--- Material provided ---
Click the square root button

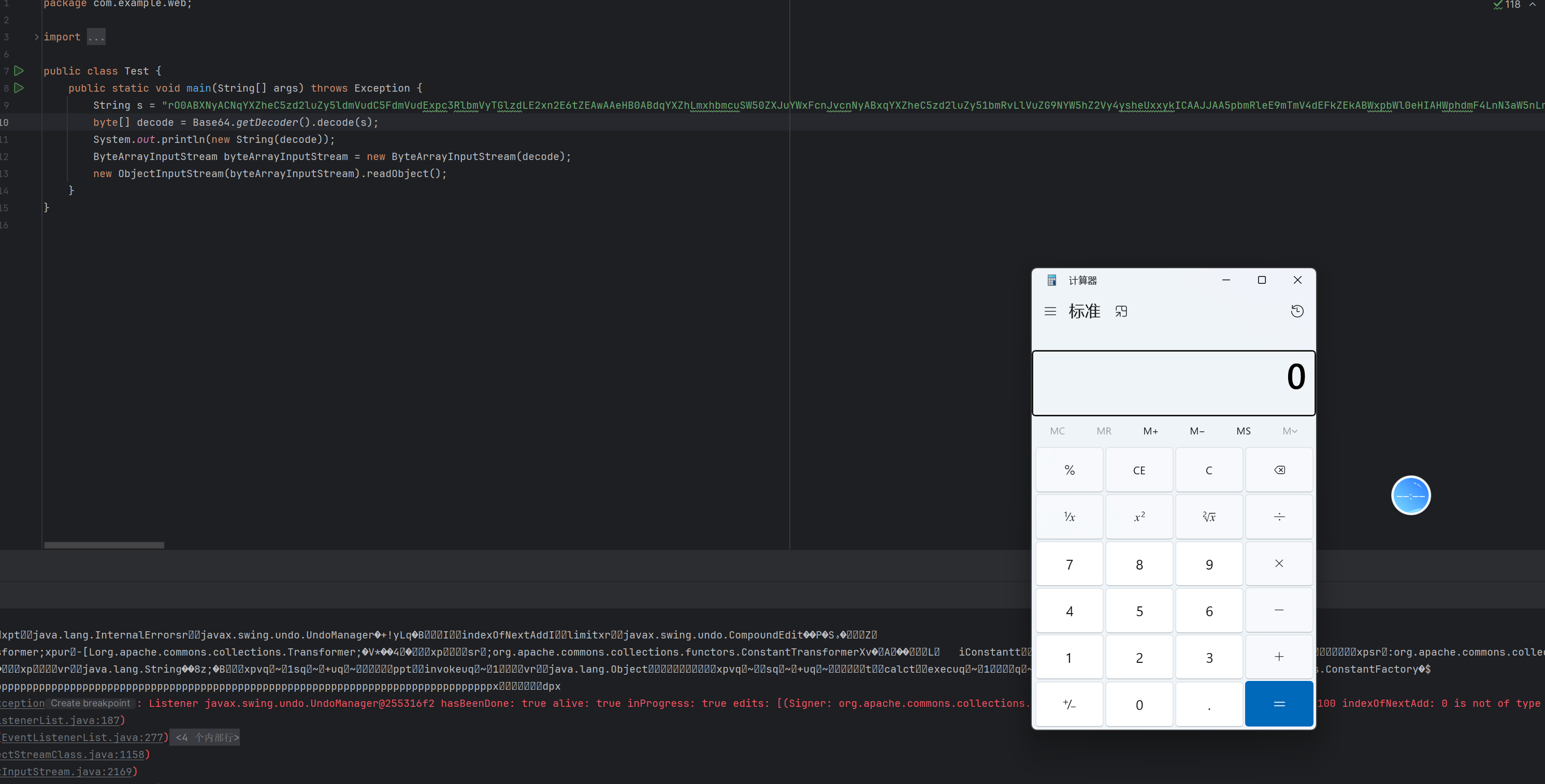pos(1208,516)
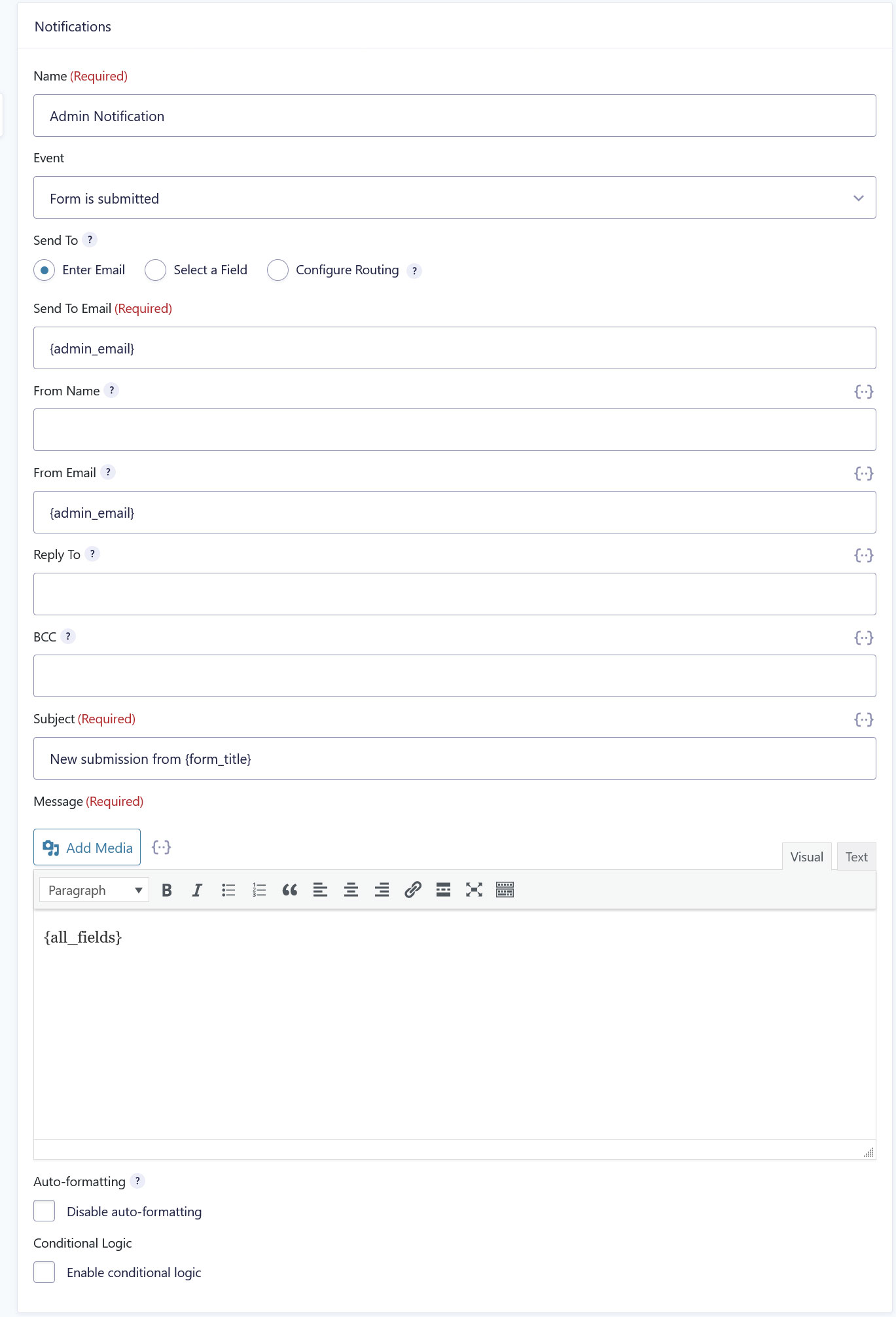
Task: Open the Paragraph format dropdown
Action: (x=94, y=890)
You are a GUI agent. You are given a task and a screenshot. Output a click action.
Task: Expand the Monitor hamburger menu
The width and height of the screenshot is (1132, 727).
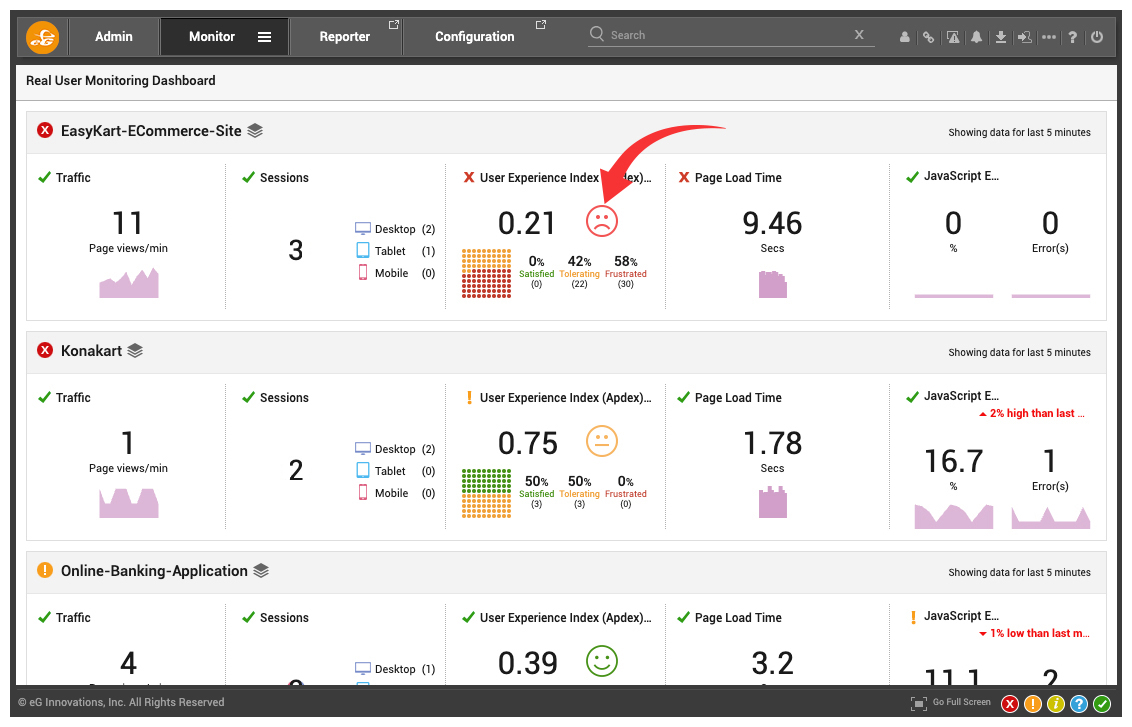click(x=265, y=37)
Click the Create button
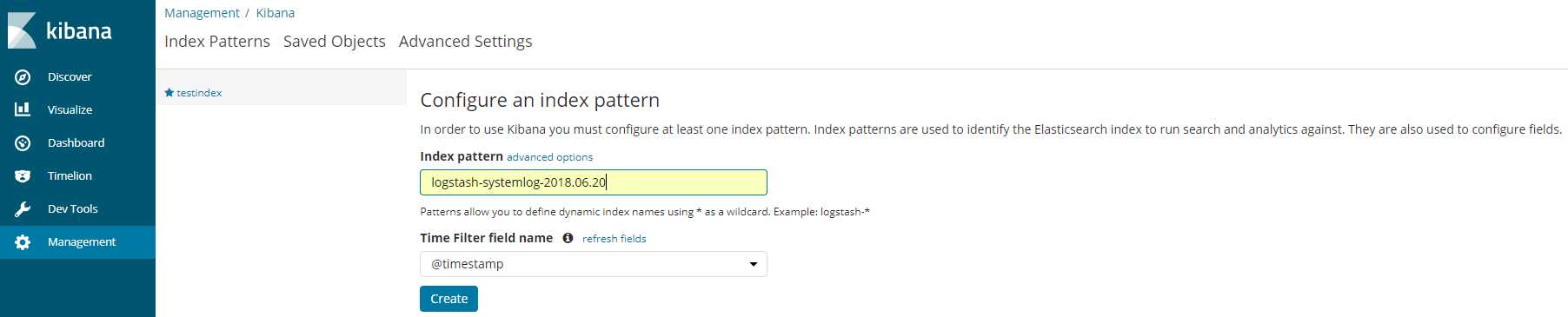Screen dimensions: 1568x317 click(449, 299)
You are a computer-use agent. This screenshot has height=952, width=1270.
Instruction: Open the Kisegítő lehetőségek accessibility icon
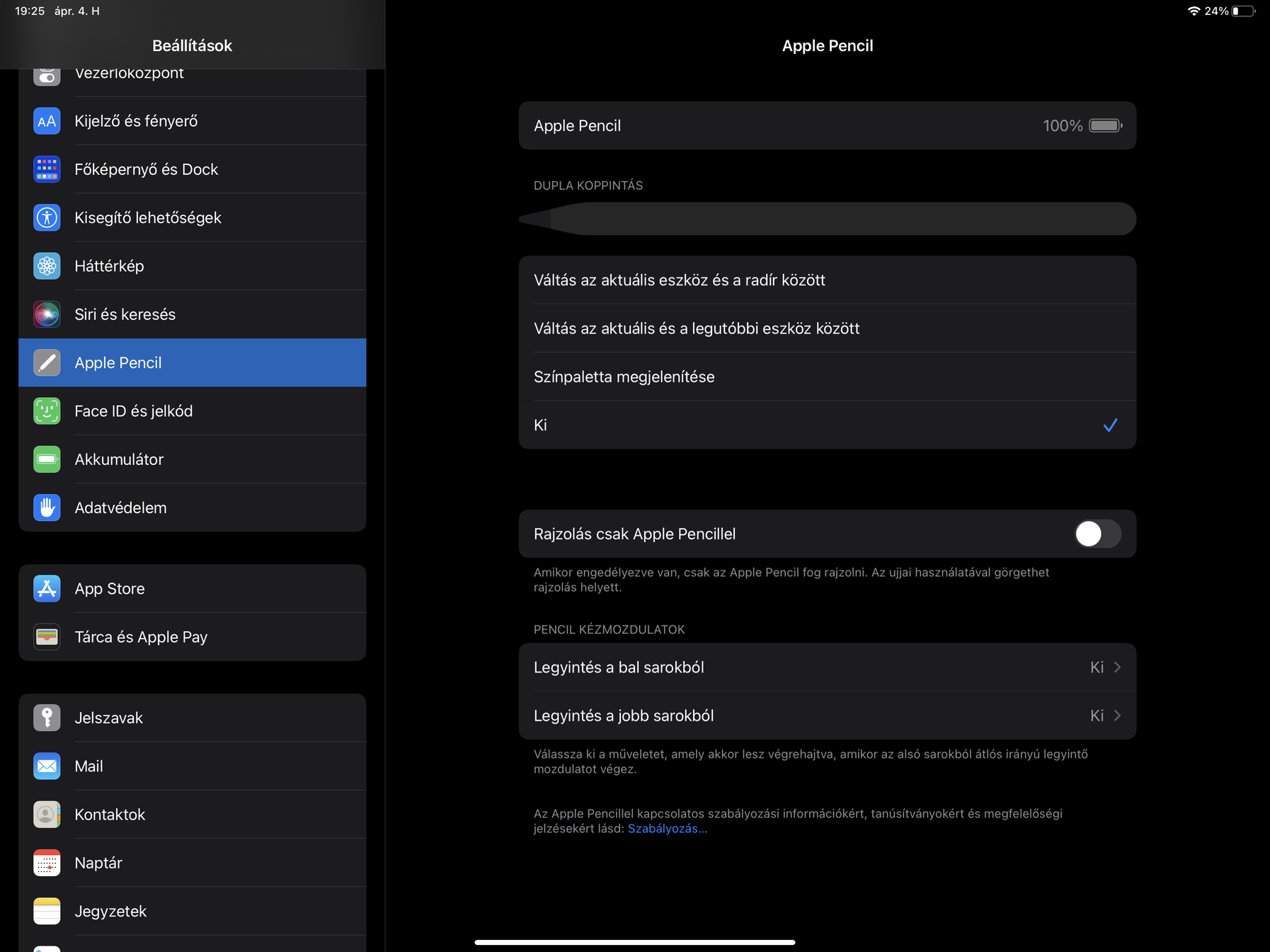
---
Problem requirements: Reproduce every line of the entries above word for word, leaving out the pictures.

Task result:
Click the square root button

pos(1208,516)
Task: Open the Paragraph format dropdown
Action: (x=94, y=890)
You are a GUI agent. You are given a task and a screenshot. Output a click action.
Task: Expand the Monitor hamburger menu
The width and height of the screenshot is (1132, 727).
click(x=265, y=37)
Click the Create button
Screen dimensions: 1568x317 click(449, 299)
You are a computer-use agent. This screenshot has height=952, width=1270.
Instruction: Open the Kisegítő lehetőségek accessibility icon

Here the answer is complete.